====== INPUT RECORDS ======

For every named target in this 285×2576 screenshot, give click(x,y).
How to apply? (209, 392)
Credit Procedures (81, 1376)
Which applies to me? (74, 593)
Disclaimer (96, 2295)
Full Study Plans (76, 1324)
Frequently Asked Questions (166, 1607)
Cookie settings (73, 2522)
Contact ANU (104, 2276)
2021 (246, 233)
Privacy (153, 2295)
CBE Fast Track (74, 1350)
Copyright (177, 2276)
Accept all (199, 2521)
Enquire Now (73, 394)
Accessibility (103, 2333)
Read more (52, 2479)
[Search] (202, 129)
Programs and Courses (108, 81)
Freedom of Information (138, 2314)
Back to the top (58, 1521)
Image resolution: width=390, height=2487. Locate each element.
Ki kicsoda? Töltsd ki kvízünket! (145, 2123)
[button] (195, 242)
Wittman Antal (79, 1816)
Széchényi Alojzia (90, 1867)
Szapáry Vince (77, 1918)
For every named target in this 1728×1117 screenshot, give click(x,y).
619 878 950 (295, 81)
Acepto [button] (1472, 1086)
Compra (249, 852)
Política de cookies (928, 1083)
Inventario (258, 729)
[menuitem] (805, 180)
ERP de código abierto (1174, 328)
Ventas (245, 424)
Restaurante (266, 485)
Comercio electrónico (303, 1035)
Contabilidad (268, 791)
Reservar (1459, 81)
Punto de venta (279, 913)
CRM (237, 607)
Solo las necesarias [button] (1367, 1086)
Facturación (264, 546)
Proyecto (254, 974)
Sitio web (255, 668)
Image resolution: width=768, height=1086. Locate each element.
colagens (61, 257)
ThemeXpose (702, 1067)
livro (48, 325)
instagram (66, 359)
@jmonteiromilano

======

**WHAT YOU WILL DO**:
Starting with the first line of the entries, transcribe every line up to and including the one with "Contact ANU (104, 2276)".

**ANSWER**:
For every named target in this 285×2576 screenshot, give click(x,y).
How to apply? (209, 392)
Credit Procedures (81, 1376)
Which applies to me? (74, 593)
Disclaimer (96, 2295)
Full Study Plans (76, 1324)
Frequently Asked Questions (166, 1607)
Cookie settings (73, 2522)
Contact ANU (104, 2276)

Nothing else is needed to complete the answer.